- [TRAVAIL À RÉALISER]:
(1) Dans l'extrait de l'arrêt, quel tribunal a rendu le jugement dont la société demande l'annulation, et à quelle date ?
(2) Recopiez l'extrait de l'arrêt de « Vu la requête, enregistrée » à « 1988 au 3... ».
(3) D'après l'extrait de l'arrêt, pour quelle raison la Société BARBARA DISTRIBUTION demande-t-elle à la Cour d'annuler le jugement ?

- [EXTRAIT DU DOCUMENT]:
----

France | France, Cour administrative d'appel de Nancy, 1ère chambre - formation à 3, 11 janvier 2007, 06NC00849


Vu la requête, enregistrée au greffe le 26 mai 2000 sous le n° 00NC00686, complétée par mémoire enregistré le 26 juin 2001, présentée pour la Société BARBARA DISTRIBUTION, dont le siège social est 7 route des Tuileries à Souffelweyersheim (67460), représentée par son liquidateur, Me Jenner, par Me Kopp ;

La Société BARBARA DISTRIBUTION demande à la Cour :

1°) - d'annuler le jugement n° 961865-961866-961906-961907 du Tribunal administratif de Strasbourg en date du 20 mars 2000 en ce qu'il n'a pas fait intégralement droit à sa demande en décharge des rappels

de taxe sur la valeur ajoutée mis à sa charge pour la période du 1er mai 1988 au 3...

----

- [Relevés de localisation de mots et d'éléments]:
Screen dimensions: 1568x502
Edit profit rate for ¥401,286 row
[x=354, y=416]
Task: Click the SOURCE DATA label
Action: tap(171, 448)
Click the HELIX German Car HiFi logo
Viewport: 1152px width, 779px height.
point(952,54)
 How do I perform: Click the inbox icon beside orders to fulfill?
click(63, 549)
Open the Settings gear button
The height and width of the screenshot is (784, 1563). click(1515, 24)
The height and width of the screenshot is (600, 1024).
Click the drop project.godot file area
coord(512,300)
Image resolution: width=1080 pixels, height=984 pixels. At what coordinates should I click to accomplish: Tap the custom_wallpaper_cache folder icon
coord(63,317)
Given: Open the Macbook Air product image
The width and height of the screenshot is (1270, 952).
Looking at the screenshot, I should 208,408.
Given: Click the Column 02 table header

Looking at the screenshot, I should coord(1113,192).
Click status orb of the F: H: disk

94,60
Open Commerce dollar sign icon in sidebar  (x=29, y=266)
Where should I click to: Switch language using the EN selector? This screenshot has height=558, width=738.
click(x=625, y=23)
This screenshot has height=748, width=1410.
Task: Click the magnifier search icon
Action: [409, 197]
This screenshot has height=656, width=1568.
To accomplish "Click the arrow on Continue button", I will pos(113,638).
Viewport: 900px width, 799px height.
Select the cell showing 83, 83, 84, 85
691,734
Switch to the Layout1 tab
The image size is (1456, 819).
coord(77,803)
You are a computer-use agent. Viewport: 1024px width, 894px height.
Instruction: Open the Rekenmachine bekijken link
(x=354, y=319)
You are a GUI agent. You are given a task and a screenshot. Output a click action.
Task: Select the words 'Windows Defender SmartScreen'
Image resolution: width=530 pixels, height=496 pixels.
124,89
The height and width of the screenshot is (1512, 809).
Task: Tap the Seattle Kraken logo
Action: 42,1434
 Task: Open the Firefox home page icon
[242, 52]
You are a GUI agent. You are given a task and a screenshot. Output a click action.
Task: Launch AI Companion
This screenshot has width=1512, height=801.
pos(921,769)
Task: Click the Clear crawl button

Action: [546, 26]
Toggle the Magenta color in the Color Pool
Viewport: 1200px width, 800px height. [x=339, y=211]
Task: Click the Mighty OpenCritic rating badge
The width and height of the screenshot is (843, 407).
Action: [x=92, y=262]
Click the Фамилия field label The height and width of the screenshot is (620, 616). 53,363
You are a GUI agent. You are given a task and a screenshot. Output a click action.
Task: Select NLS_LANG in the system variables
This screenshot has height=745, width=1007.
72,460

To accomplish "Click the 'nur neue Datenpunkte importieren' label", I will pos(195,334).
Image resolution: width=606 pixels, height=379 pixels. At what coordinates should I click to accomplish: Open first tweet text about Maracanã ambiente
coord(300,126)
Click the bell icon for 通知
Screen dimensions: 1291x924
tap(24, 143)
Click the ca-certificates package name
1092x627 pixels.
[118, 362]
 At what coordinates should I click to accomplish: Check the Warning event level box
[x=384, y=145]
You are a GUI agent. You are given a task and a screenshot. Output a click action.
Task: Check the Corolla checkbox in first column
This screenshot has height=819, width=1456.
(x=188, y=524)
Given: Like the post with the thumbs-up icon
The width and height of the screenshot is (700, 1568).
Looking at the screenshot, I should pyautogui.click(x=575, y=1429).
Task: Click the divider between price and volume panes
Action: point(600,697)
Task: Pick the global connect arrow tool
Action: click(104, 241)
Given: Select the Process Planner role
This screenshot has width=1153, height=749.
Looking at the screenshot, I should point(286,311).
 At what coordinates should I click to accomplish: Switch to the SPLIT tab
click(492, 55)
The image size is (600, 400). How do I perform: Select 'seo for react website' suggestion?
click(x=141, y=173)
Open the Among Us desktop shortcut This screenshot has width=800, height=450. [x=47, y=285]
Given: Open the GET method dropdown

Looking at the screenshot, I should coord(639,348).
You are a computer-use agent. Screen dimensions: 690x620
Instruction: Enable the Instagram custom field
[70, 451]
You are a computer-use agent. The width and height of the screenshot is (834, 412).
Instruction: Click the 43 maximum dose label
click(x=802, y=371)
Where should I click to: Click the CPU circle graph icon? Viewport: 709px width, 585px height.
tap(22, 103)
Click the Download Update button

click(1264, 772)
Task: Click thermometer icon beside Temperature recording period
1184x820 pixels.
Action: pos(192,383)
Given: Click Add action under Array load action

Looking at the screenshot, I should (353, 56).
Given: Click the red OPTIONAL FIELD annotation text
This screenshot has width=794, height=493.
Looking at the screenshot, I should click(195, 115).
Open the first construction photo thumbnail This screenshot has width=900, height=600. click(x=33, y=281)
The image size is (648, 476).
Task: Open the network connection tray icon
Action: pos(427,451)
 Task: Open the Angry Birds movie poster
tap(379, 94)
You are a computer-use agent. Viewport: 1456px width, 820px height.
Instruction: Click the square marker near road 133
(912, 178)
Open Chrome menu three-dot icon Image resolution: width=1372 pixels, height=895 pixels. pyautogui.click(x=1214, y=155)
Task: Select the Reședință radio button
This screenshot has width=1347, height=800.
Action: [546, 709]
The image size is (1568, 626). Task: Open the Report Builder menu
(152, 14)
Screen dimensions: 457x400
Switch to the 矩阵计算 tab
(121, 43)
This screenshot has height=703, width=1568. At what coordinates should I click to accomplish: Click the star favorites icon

----

- [RÉPONSES PAR TÂCHE]:
(1) Le Tribunal administratif de Strasbourg, le 20 mars 2000.

(2)
Vu la requête, enregistrée au greffe le 26 mai 2000 sous le n° 00NC00686, complétée par mémoire enregistré le 26 juin 2001, présentée pour la Société BARBARA DISTRIBUTION, dont le siège social est 7 route des Tuileries à Souffelweyersheim (67460), représentée par son liquidateur, Me Jenner, par Me Kopp ;

La Société BARBARA DISTRIBUTION demande à la Cour :

1°) - d'annuler le jugement n° 961865-961866-961906-961907 du Tribunal administratif de Strasbourg en date du 20 mars 2000 en ce qu'il n'a pas fait intégralement droit à sa demande en décharge des rappels

de taxe sur la valeur ajoutée mis à sa charge pour la période du 1er mai 1988 au 3...

(3) Elle en demande l'annulation parce que ce jugement n'a pas fait intégralement droit à sa demande en décharge des rappels de taxe sur la valeur ajoutée mis à sa charge.